▶ _Problem to work on_
Go through the entries below and write each one out exactly.

▶ _Data_
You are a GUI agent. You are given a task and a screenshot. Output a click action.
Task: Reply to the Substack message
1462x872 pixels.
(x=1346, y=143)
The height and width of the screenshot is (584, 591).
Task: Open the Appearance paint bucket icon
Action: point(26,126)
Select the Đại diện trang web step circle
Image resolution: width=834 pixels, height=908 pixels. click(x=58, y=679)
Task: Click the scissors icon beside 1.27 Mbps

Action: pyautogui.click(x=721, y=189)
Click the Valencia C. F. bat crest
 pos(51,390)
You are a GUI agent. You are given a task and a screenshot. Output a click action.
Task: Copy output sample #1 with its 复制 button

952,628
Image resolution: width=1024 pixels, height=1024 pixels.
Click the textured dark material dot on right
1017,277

▶ _Your response_
You are a GUI agent. You are given a task and a screenshot. Output a click action.
Task: Reply to the Substack message
1462x872 pixels.
(x=1346, y=143)
The height and width of the screenshot is (584, 591).
Task: Open the Appearance paint bucket icon
Action: point(26,126)
Select the Đại diện trang web step circle
Image resolution: width=834 pixels, height=908 pixels. click(x=58, y=679)
Task: Click the scissors icon beside 1.27 Mbps

Action: pyautogui.click(x=721, y=189)
Click the Valencia C. F. bat crest
 pos(51,390)
You are a GUI agent. You are given a task and a screenshot. Output a click action.
Task: Copy output sample #1 with its 复制 button

952,628
Image resolution: width=1024 pixels, height=1024 pixels.
Click the textured dark material dot on right
1017,277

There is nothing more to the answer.